#### [What you need to do]
[1] Translate this sentence from the DSS driver message below into Spanish: "I think that made sense, as OMAP1's display controller is not DSS."
[2] Sum up the DSS driver message below in three sentences.
[3] According to the DSS driver message below, how many planes and outputs does the DSS6 IP on K2G have?

** BEGIN Text segment **

[RFC PATCHv2 0/9] drm/tidss: new display driver for TI's DSS6 & DSS7

Tomi Valkeinen tomi.valkeinen at ti.com
Tue Jun 19 08:26:35 UTC 2018


On 19/06/18 09:24, Tony Lindgren wrote:
> * Tomi Valkeinen <tomi.valkeinen at ti.com> [180618 13:25]:
>> Hi,                                                                                                 
>>
>> This is a new DRM driver for Texas Instruments' Keystone K2G and AM6
>> SoCs.
>>
>> K2G has DSS6 IP, which is related to the OMAP DSS IPs handled by the
>> omapdrm driver. While on higher level the DSS6 resembles the older DSS
>> versions, the registers and the internal pipelines differ a lot.  DSS6
>> IP on K2G is a "ultra-light" version, and has only a single plane and a
>> single output.
> 
> This smells like deja vu to me. Are you really really sure this hardware
> is "different" considering this will be fork number four in the mainline
> kernel tree of dss-something?

We did move to DRM from fbdev, but that's not related to the HW, and
there was no way around it. And long, long time before that we created
the "new" omapfb driver, which did not support OMAP1. I think that made
sense, as OMAP1's display controller is not DSS.

** END Text segment **
** BEGIN Data segment **

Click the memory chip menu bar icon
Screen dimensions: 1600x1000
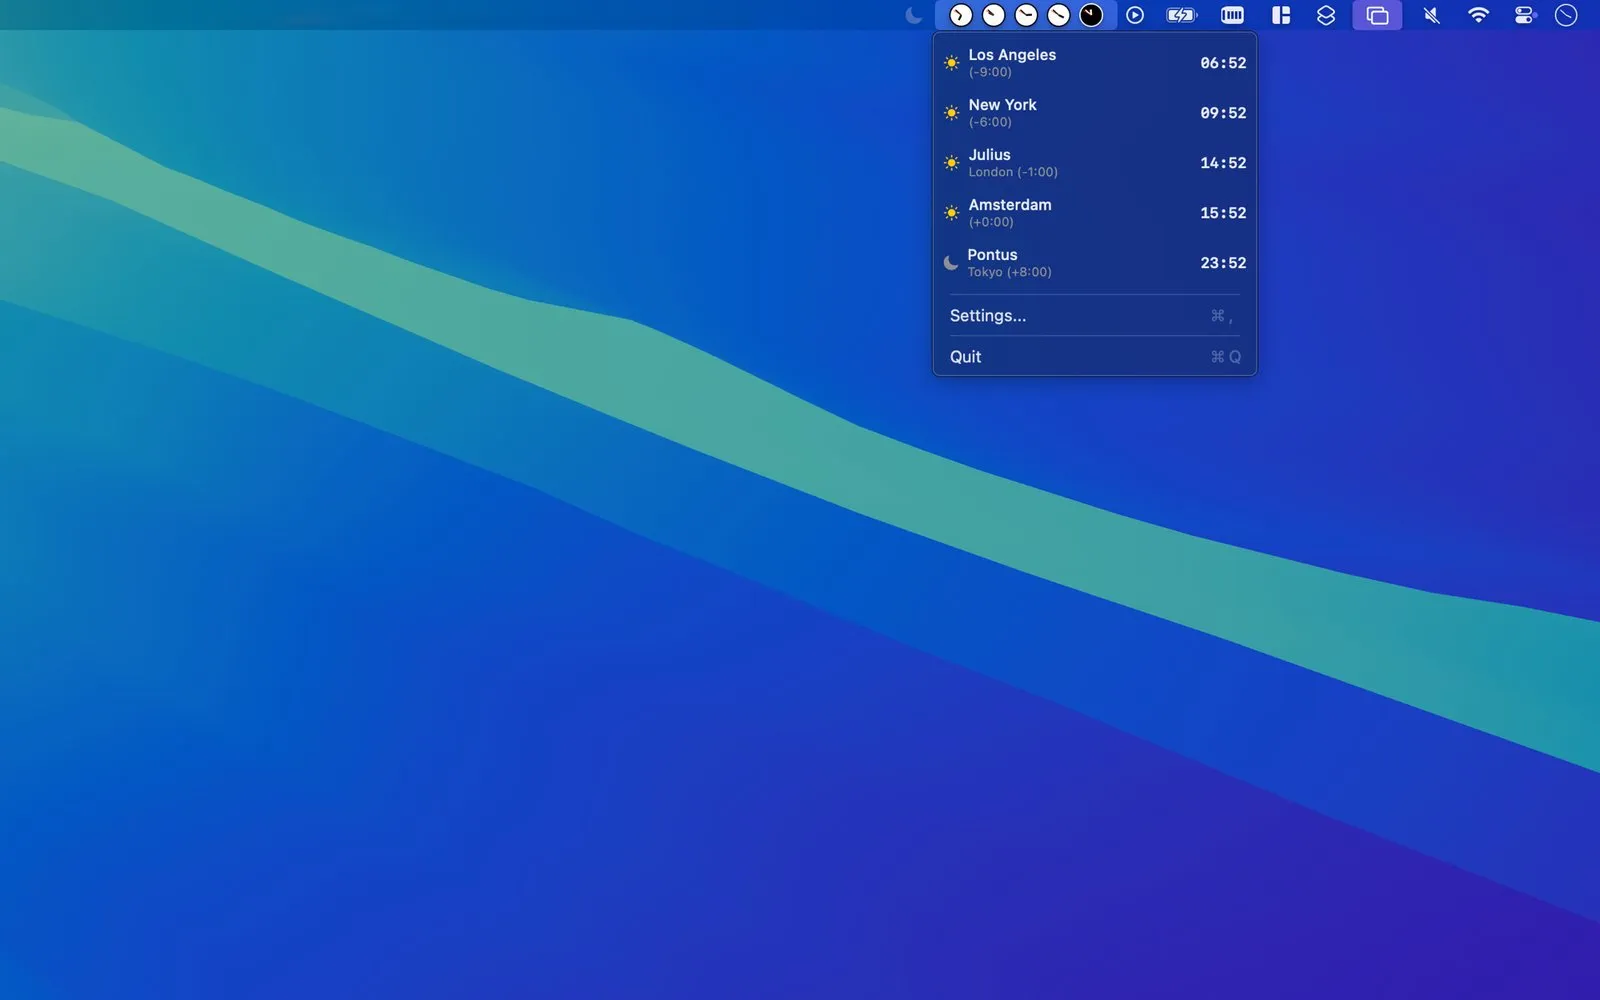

** END Data segment **

#### [Solution list]
[1] Creo que eso tenía sentido, ya que el controlador de pantalla de OMAP1 no es DSS.

[2] Tomi Valkeinen introduced a new DRM driver for Texas Instruments' Keystone K2G and AM6 SoCs, noting that K2G's DSS6 IP is related to the OMAP DSS IPs, but its registers and internal pipelines differ a lot, and it has only a single plane and a single output. Tony Lindgren asked whether the hardware was really different, since this would be the fourth fork of dss-something in the mainline kernel tree. Tomi Valkeinen replied that the move from fbdev to DRM was not related to the hardware and could not be avoided, and that the earlier "new" omapfb driver left out OMAP1 because OMAP1's display controller is not DSS.

[3] It has a single plane and a single output.